Jan 6: “I asked Marcus on the show to unpack his critique of current A.I. systems and what it would look like to develop better ones.” Podcast episode with Ezra Klein, containing my latest favorite example of ChatGPT not understanding things: it explains how we can’t possibly know “what will be the gender of the first female president of the United States?” And gives an almost-word-for-word identical response to “what will be the religion of the first Jewish president of the United States?”
Jan 28: “Someone asked AI to make a sign language manual, in case you’re worried that we’ll all be out of a job soon.”
April 2: “My artificial bio is indeed easy to read, but both the number of errors and the extent to which easily-verified facts are simply replaced by semi-random substitutes, surprised me. I expected a few mistakes, but I didn’t expect essentially every factual statement about me to be incorrect.“
April 3: “There are a number of glaring indicators that the account is false. First, I have never taught at Georgetown University. Second, there is no such Washington Post article. Finally, and most important, I have never taken students on a trip of any kind in 35 years of teaching, never went to Alaska with any student, and I’ve never been been accused of sexual harassment or assault.”
April 4: “A journalist contacted me to research her profile on @lexfridman. ChatGPT informed her that @_KarenHao and I were his top critics. It cited articles we’d written about him, gave links, and summaries. Only problem: it’s all false.“
April 5: “A regional mayor may take unprecedented legal action to sue the creator of AI chatbot ChatGPT for defamation, after the program falsely claimed he was a guilty party in a foreign bribery scandal. […] Councillor Hood did previously work for the company involved, Note Printing Australia, but was actually a whistleblower who told authorities about bribe payments being made to foreign officials to win contracts.”
May 8: “spoiler alert: this is very much not what this code does” (ChatGPT versus some famous obfuscated Perl code that will, if executed, wipe everything on your machine.)
May 13: AO3’s statement on what they’re doing to block/inhibit data scraping, and how bot-generated fanworks (as long as they follow all the other terms of service) are (still) allowed on the Archive.
…Honestly? I’m not mad about this.
For one thing: there’s no failsafe way to prove if a fic was written by a bot or not! Which means, if that was a reportable offense, the Abuse team would be swamped with reports they can’t possibly verify. Some would be misguided, while others would be outright malicious. (That one writer you resent for being more popular than you? Everyone who posts fics for your NOTP? Report ’em all, and let mods sort them out.)

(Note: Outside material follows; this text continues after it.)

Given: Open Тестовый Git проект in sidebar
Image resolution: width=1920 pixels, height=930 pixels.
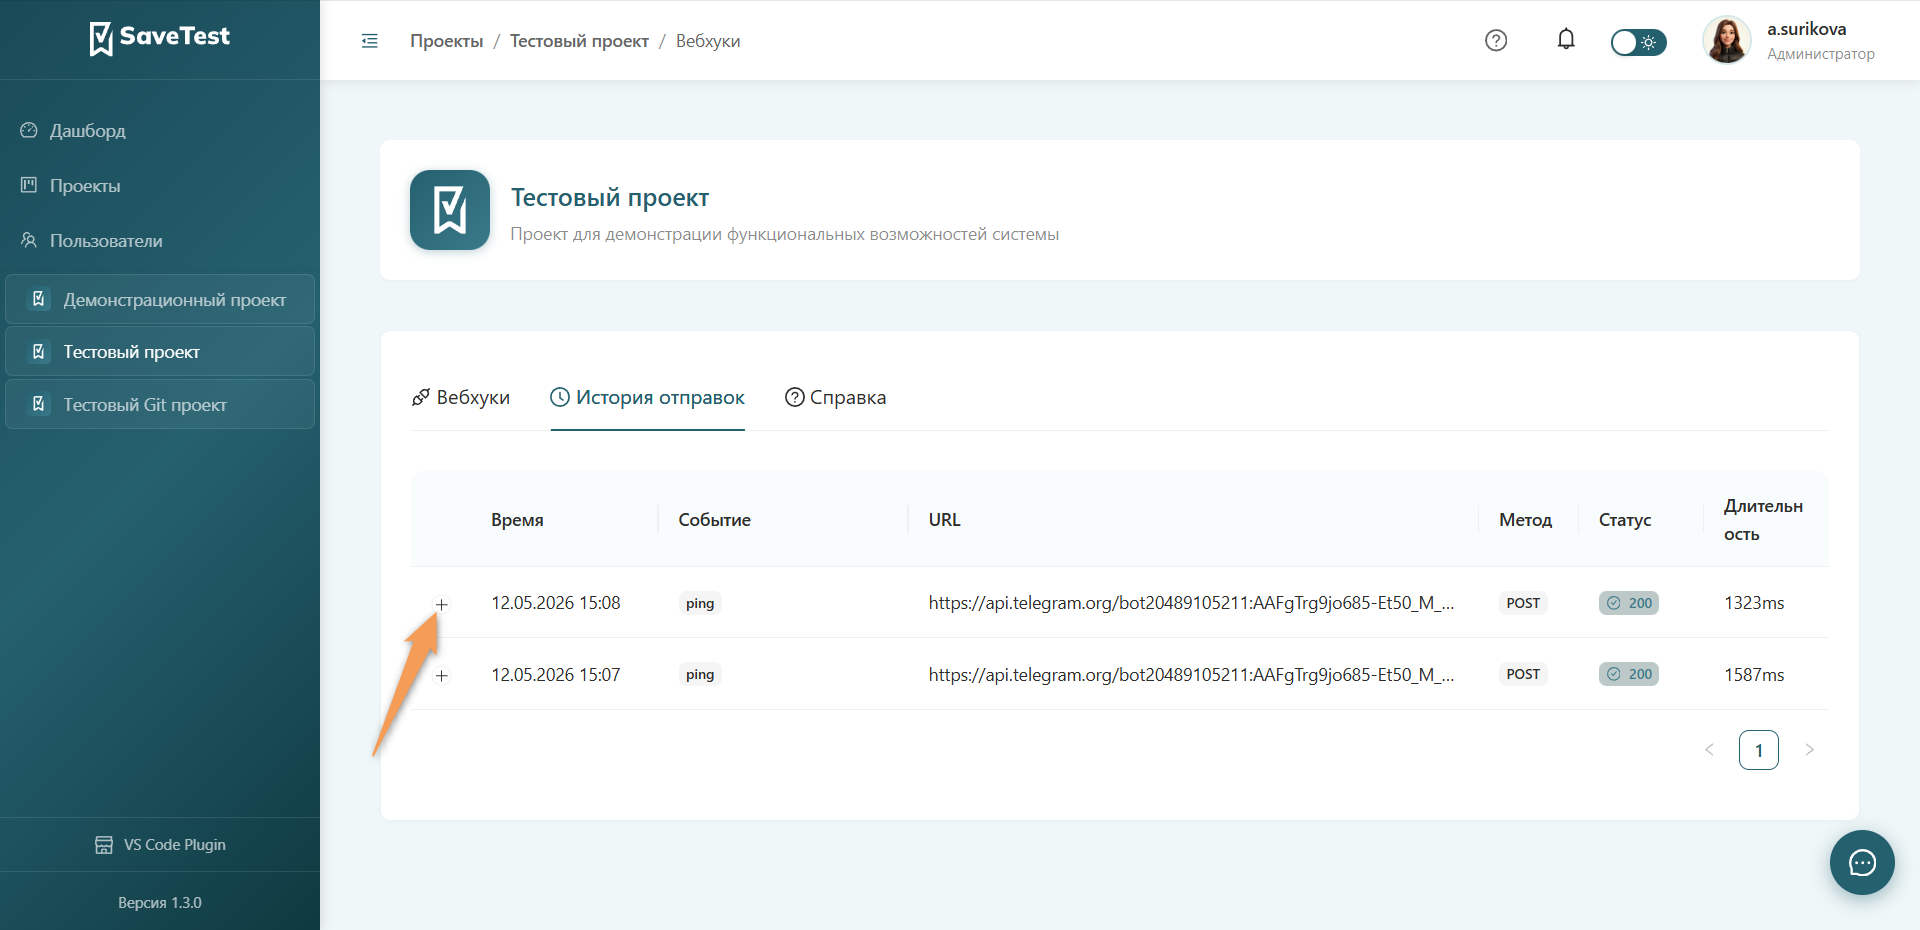Looking at the screenshot, I should click(160, 404).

There’s already been a wave of spam comments advertising an “AI-detection algorithm”. Got a couple of them on my own fanworks. In case you were worried there was any kernel of truth or legitimacy to these algorithms…one of them was left on a textless fancomic.
Not even kidding.
For another thing: bot-generated “fanfics” aren’t new!
The wave of corporate hype around them is new. That’s all. Fans have been prompting bots to write them — and sharing them in fandom communities! Not for any nefarious reasons, just because they’re fun and entertaining! — for at least a decade.
Again, not kidding. I have a few bookmarked from 2013.
This hasn’t overridden regular fic, or done any general damage to fandom, over the past 10 years. I’m not afraid it’s going to start now. Adding the buzzword “AI” to the conversation in the past 6 months hasn’t changed anything fundamental about how this works.
Finally: The main reason people bother filling a place with bot-generated text is for profit.
Say, you make a bot churn out a thousand low-quality blog posts about insurance, they show up in search results for insurance-related questions, and at the end of every post you advertise your insurance company. Or you run banner ads on all the blog posts, and hope for some clicks. Or you submit them all to a magazine that pays its writers, and hope they’ll send you a check for at least one.
AO3 doesn’t pay anyone to post there! They don’t run any kind of ads! And they straight-up don’t allow commercial advertising. (One particularly loud and prolific user, whose HP and SW fics were swimming in kudos, got banned a couple months ago after multiple warnings because she wouldn’t quit linking her Ko-Fi.)
So, the worst motives to post bot-generated stuff on AO3 are just…not there. Anyone who tries it will run afoul of their anti-spam policies.
Which is why you haven’t seen the place flooded with unwanted spam already, and why, again, I’m not worried it’s suddenly gonna start.